Text provided:
*** Block opens ***

Participatory education, also known as popular education, has been used to promote more equitable conditions around the world, addressing issues such as poverty, racism, and powerlessness.  Similar to participatory medicine, empowerment is at the heart of participatory education.  Shared power and inclusion are central to the philosophy and practice of empowerment.  In contrast to a power-over (or top-down) approach, everyone is treated as both a teacher and a learner.  The teacher serves as a “facilitator” rather than an “expert” and participants are engaged as active, competent change agents rather than passive recipients of knowledge.  Empowerment is context- and population-specific and non-linear; therefore definitions, processes, and outcomes vary for different people in different contexts.  Based on a review of the literature in public health, Wiggins  concluded that popular education is an effective method for increasing empowerment and improving health. However, it remains largely unknown and untapped in mainstream public health efforts in industrialized countries. 
Lay Health Educators.
Lay health educators are trained people who are respected and trusted members of their community.  They are in a unique position to provide peer support and facilitate partnerships between communities and health care systems since they have a personal understanding of their communities’ history, sociocultural context, experiences, challenges, and strengths.  Lay educators are now being formally recognized and promoted in national efforts to reduce racial and ethnic health disparities.  They offer a cost-effective way to promote wellness and prevention and build capacity for change among individuals, families, and communities.  In this study, we were exploring whether lay educators could effectively facilitate an empowerment-based group intervention.

*** Block closes ***

Required action A:
Answer these questions using the passage on participatory education and lay health educators.
(i) What other name does the passage give for participatory education?
(ii) In participatory education, the teacher serves as what instead of an "expert"?
(iii) What were the authors exploring in their study?
Required action B:
Continue the passage on participatory education and lay health educators from its final sentence.

Records supplied:
*** Block opens ***

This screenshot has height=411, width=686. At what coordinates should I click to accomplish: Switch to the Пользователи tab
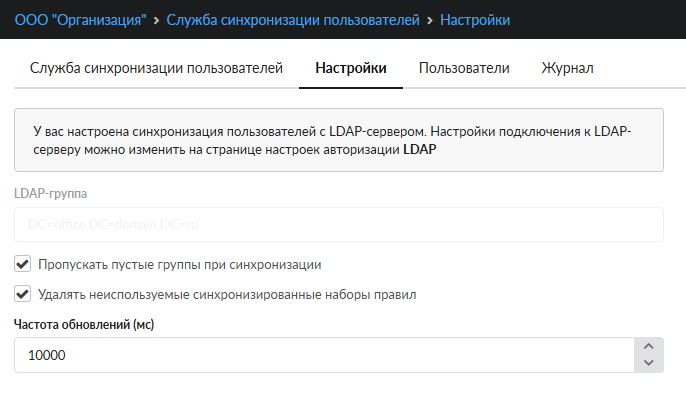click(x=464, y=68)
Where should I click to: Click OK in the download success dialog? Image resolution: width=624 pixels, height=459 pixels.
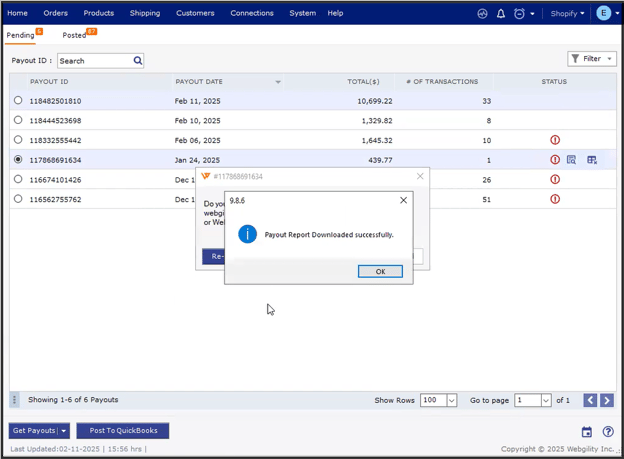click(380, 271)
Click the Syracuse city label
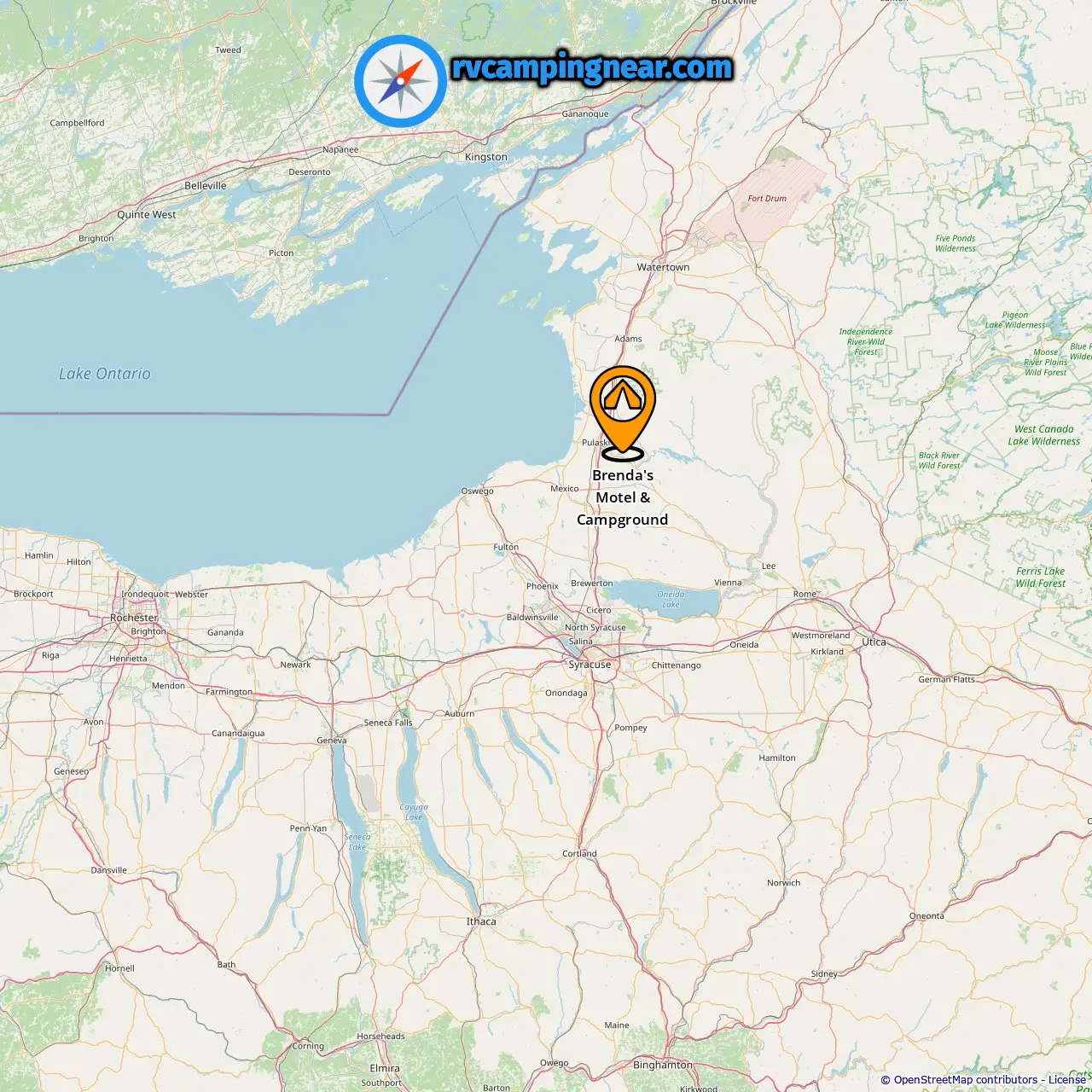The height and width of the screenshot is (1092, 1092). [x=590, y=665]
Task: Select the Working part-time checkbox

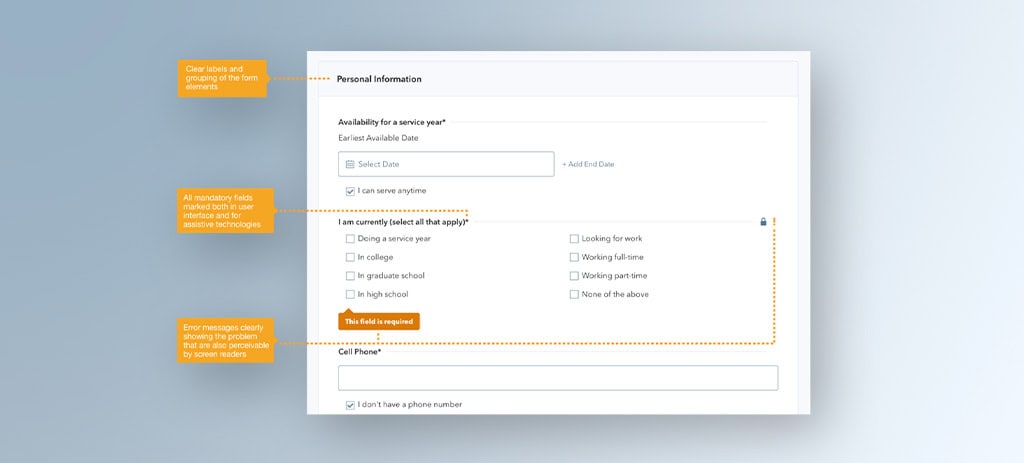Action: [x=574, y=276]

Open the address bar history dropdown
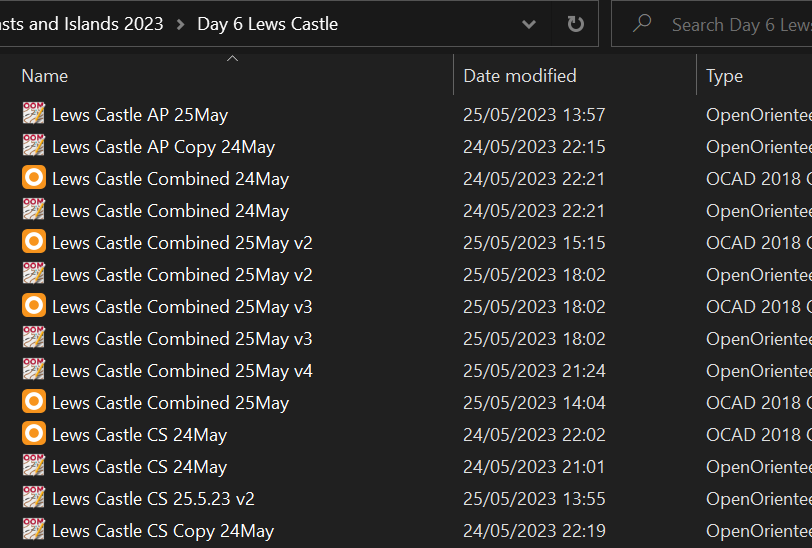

*** Block closes ***

Result A:
(i) Popular education.
(ii) A "facilitator."
(iii) Whether lay educators could effectively facilitate an empowerment-based group intervention.

Result B:
Our goal was to develop an educational program and materials that reflected the culture and language of Latinas and their families and the lived experiences in their communities. To serve as a bridge and extension of prenatal care in the community, the materials needed to be medically accurate, and the program needed to be accepted by health professionals and feasible for lay educators to implement. We used a community-based participatory research process to achieve these objectives and to develop training and support materials to help maintain the fidelity of the empowerment-based model in practice. In this article, we focus on the outcome evaluation.
Community-based participatory research community.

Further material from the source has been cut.